La funzione del Capo dello Stato, secondo il dettato costituzionale, è quella di rappresentare l’unità nazionale e garantire il rispetto della Carta fondamentale. Eppure, su alcuni fatti, assistiamo a un silenzio sistematico che non è più interpretabile come discrezione istituzionale, ma appare come una precisa scelta di campo politica. Una scelta che lascia i cittadini italiani, impegnati nella difesa dei diritti umani e del diritto internazionale, privi di qualsiasi tutela da parte delle loro stesse istituzioni.
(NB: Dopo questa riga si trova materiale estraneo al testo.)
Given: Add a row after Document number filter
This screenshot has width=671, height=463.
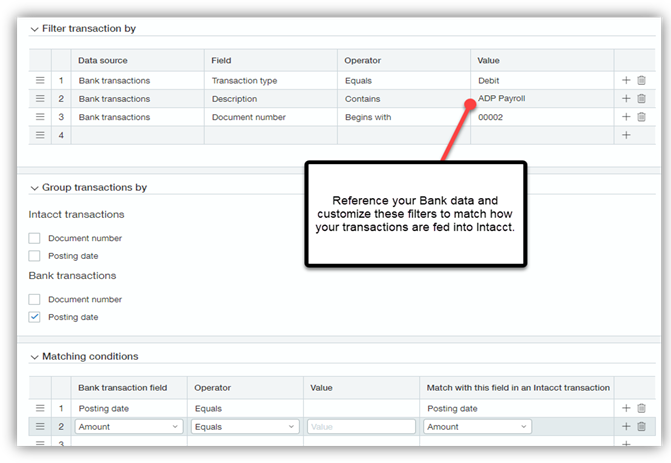Looking at the screenshot, I should click(626, 117).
L’abbandono dei cittadini italiani
È emblematico il caso di Francesca Albanese, Relatrice Speciale delle Nazioni Unite, oggetto di attacchi e pressioni indebite da parte di potenze straniere come gli Stati Uniti e Israele. Di fronte a queste ingerenze verso un’alta funzionaria italiana che opera nel solco del diritto internazionale, dal Quirinale non è giunta mezza parola. Non un richiamo formale, non una nota di solidarietà. Lo stesso silenzio tombale ha avvolto la vicenda della Sumud Flotilla, dove cittadini italiani sono stati vittima di aggressioni in acque internazionali da parte dell’esercito israeliano, e poi le continue violenze perpetrate dai coloni in Cisgiordania contro civili e attivisti, anche italiani. In questi frangenti, la “difesa della patria” e dei suoi cittadini sembrerebbe dissolversi di fronte alla necessità di non disturbare gli alleati atlantici..
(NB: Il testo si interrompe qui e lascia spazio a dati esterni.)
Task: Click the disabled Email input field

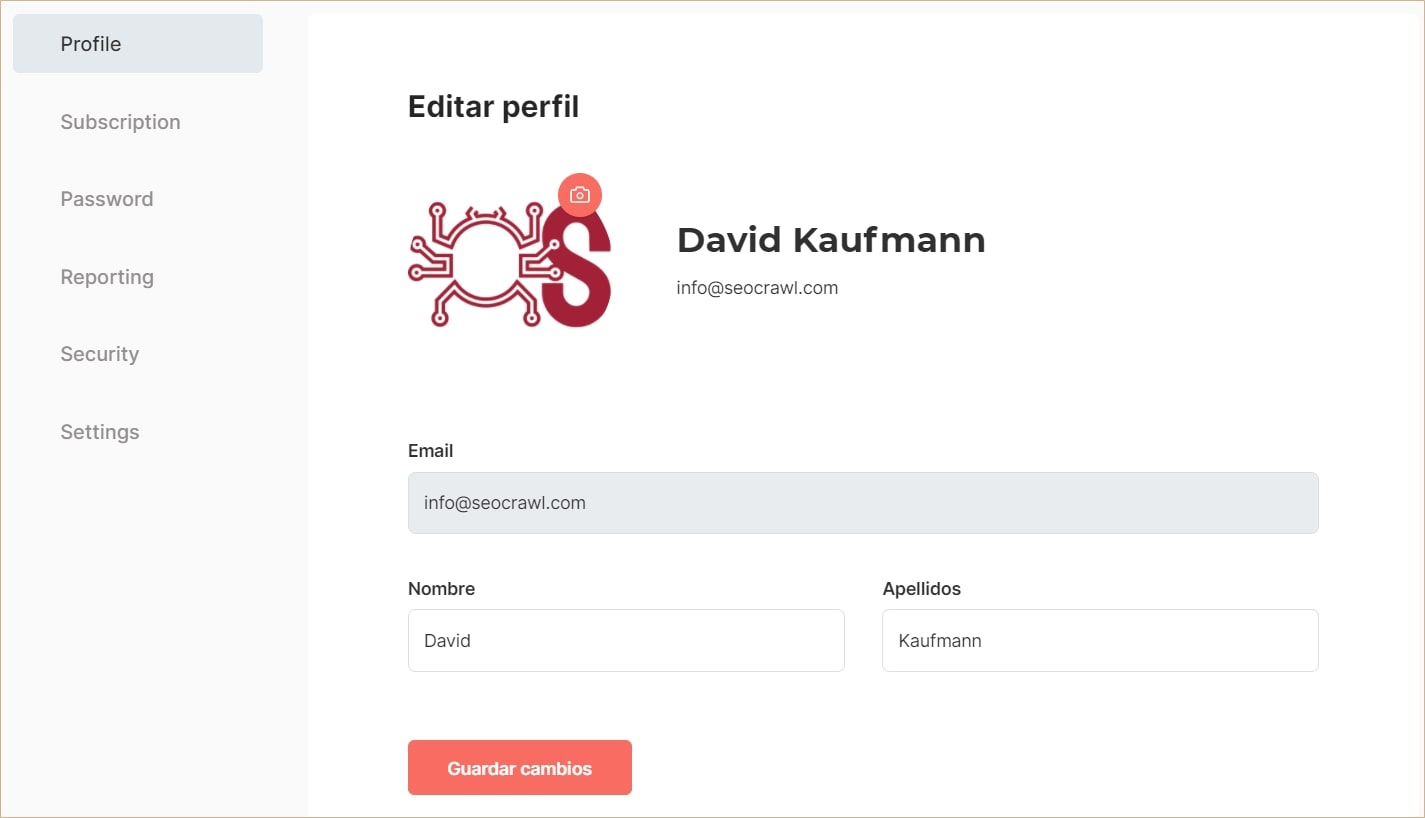Action: point(862,503)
Lo sfregio all’Articolo 11
Ancor più grave è la postura assunta rispetto al comparto militare e alla gestione della crisi russo-ucraina. Il Presidente Mattarella, che è anche capo delle Forze Armate, allo stato attuale non ha ritenuto di dover sussurrare nemmeno un timido richiamo all’ammiraglio Cavo Dragone. Le dichiarazioni di quest’ultimo riguardo la possibilità di un “attacco preventivo” alla Russia rappresentano uno sfregio palese all’Articolo 11 della Costituzione, che ripudia la guerra come strumento di risoluzione delle controversie internazionali. Tacere su affermazioni che prefigurano uno scenario di aggressione che significato può avere? Non siamo difronte ad una deriva che trasforma l’Italia da Repubblica di pace a pedina attiva in un conflitto globale contro un “nemico immaginario russo” ?
Due pesi e due misure
L’analisi storica del mandato evidenzia un doppio standard inaccettabile. Se da un lato si è pronti a intervenire con fermezza contro la Russia, dall’altro si riserva un trattamento di favore verso chi oggi è responsabile di crimini atroci. La solidarietà espressa alla comunità ebraica romana — che, va notato, ha mostrato un sostegno compatto al governo Netanyahu senza mai esprimere un briciolo di umanità per il genocidio in corso a Gaza — non rischia di apparire come una legittimazione politica indiretta? Mentre il governo israeliano prosegue nelle sue azioni, sostenuto trasversalmente da governo e da una finta opposizione italiana, perché il Quirinale non esercita quel ruolo di freno morale e costituzionale che gli competerebbe?
La legittimazione del baratro
Ci domandiamo se a rigor di logica e di diritto, siamo sì o no al di fuori del mandato Costituzionale con particolare riferimento al principio fondante del ripudio alla guerra. Tuttavia, è illusorio aspettarsi che l’attuale classe politica avvii una seria riflessione e discussione in merito. In assenza di un contrappeso istituzionale all’altezza della grave situazione in cui siamo l’Italia continuerà a marciare spedita verso il disastro, orfana di una guida che sappia dire “no” ai soprusi internazionali.